_Material provided_.
::::::
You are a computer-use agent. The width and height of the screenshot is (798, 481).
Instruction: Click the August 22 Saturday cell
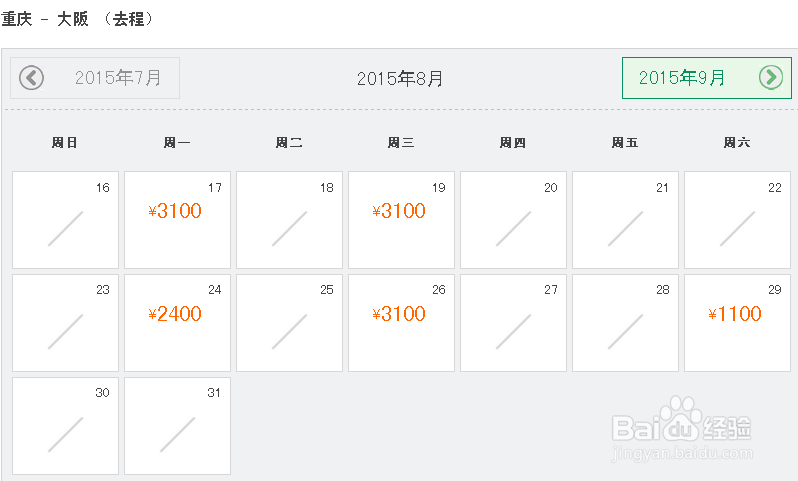737,220
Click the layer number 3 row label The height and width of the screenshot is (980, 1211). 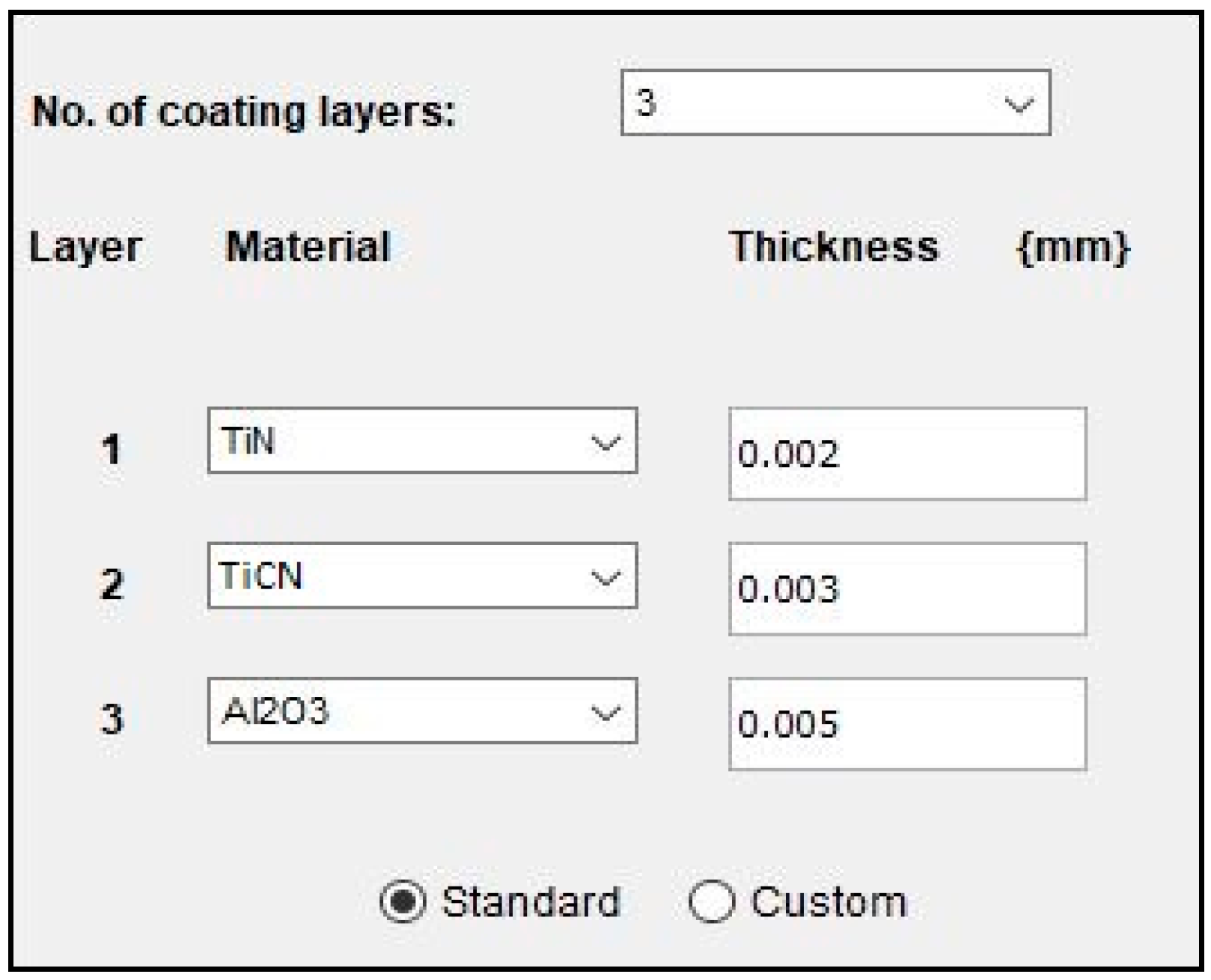[112, 719]
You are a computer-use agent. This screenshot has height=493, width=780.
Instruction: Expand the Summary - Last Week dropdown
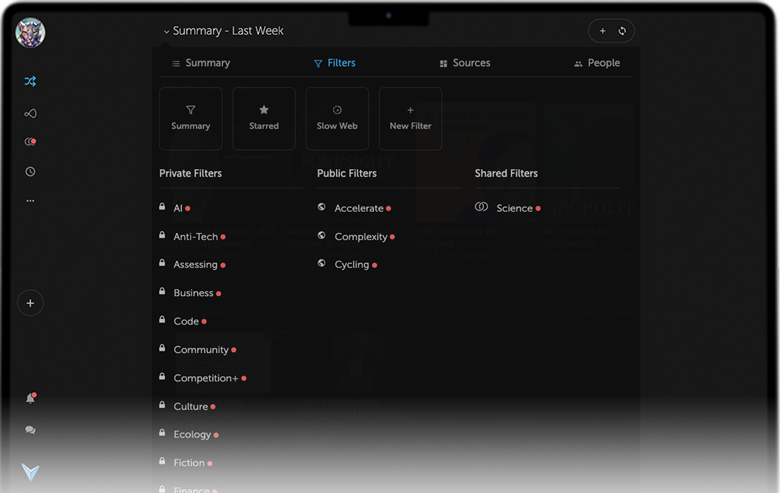click(222, 31)
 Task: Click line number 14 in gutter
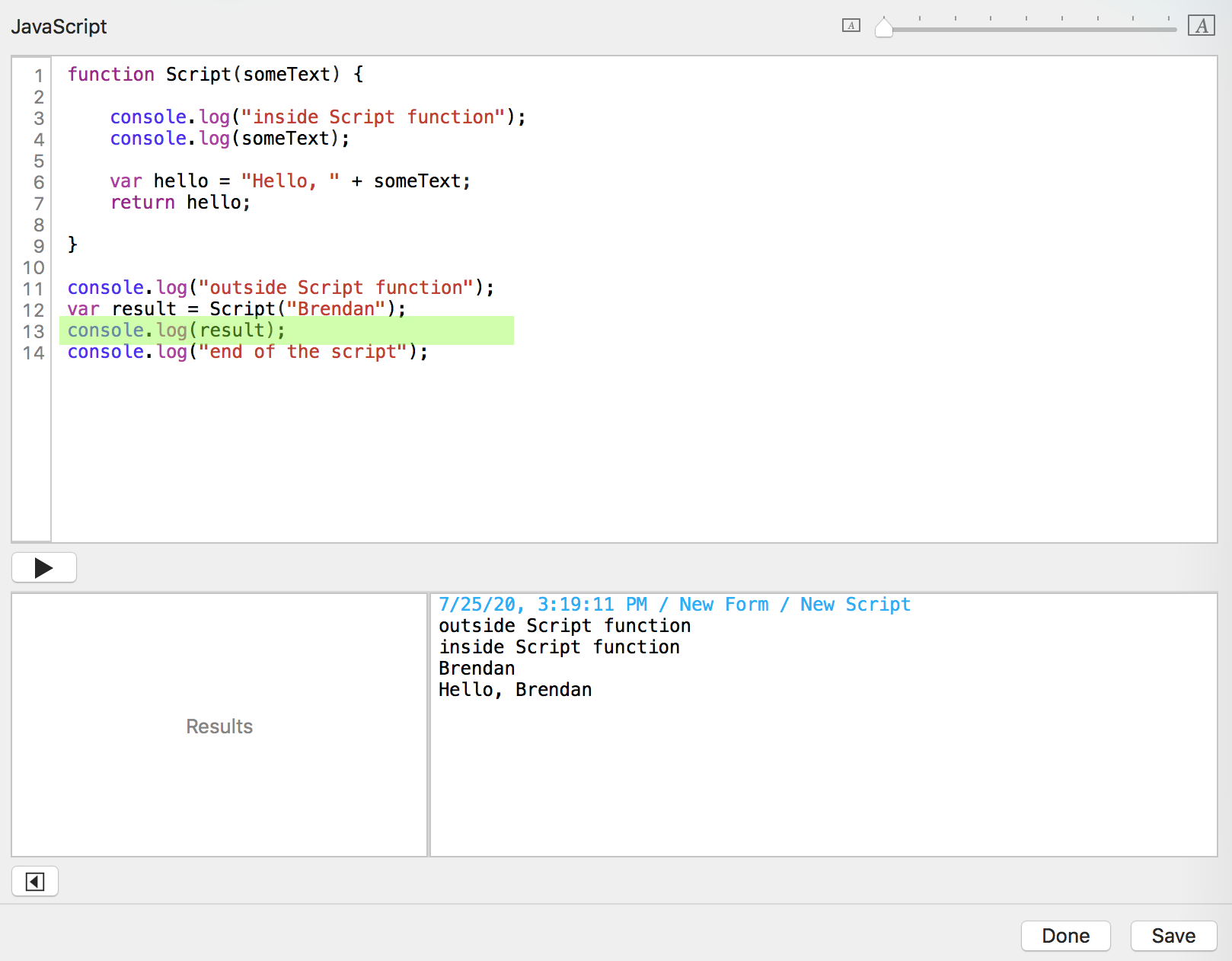pyautogui.click(x=34, y=353)
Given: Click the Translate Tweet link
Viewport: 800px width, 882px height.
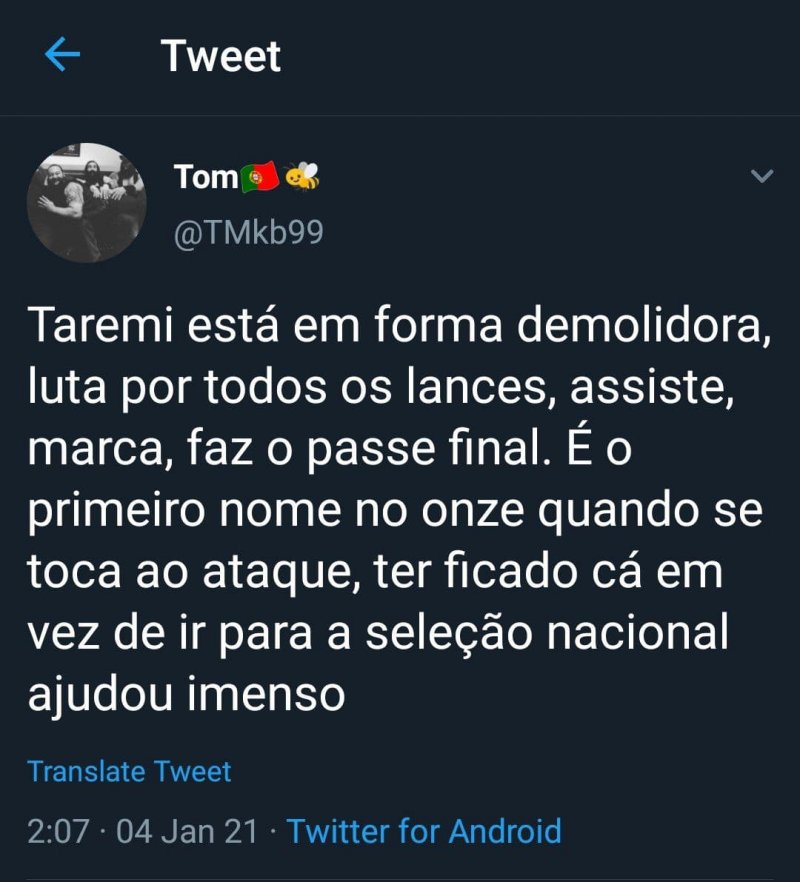Looking at the screenshot, I should (x=129, y=772).
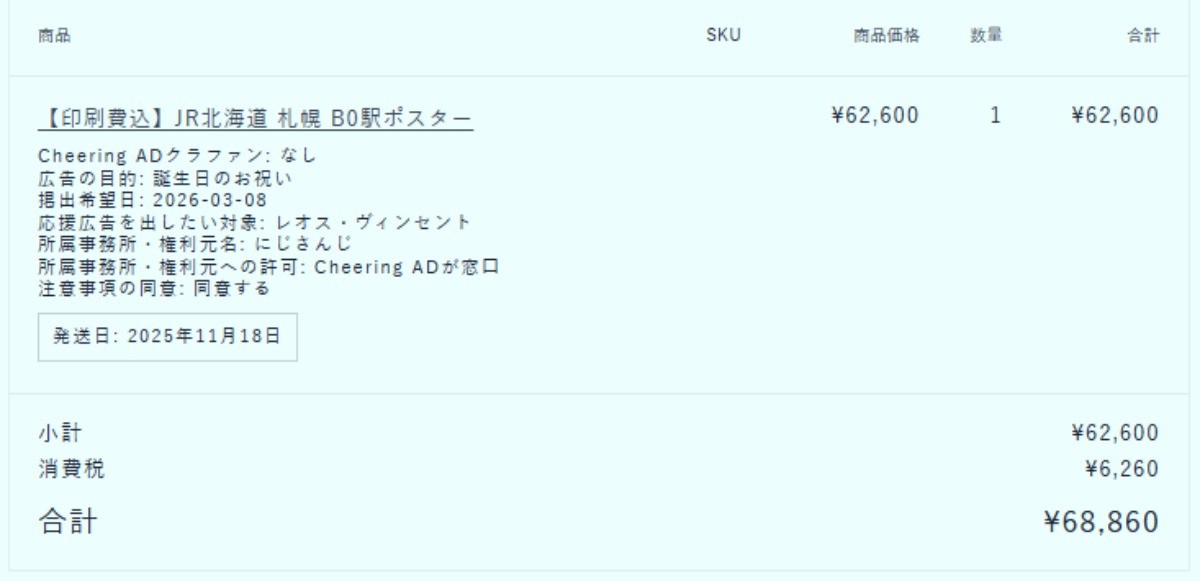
::::::
Your task is to find each line in the entries that contains the string "agent" and copy it.

_Exercise solution_.
You are a computer-use agent. The width and height of the screenshot is (798, 481).
You are a computer-use agent. This screenshot has height=493, width=780.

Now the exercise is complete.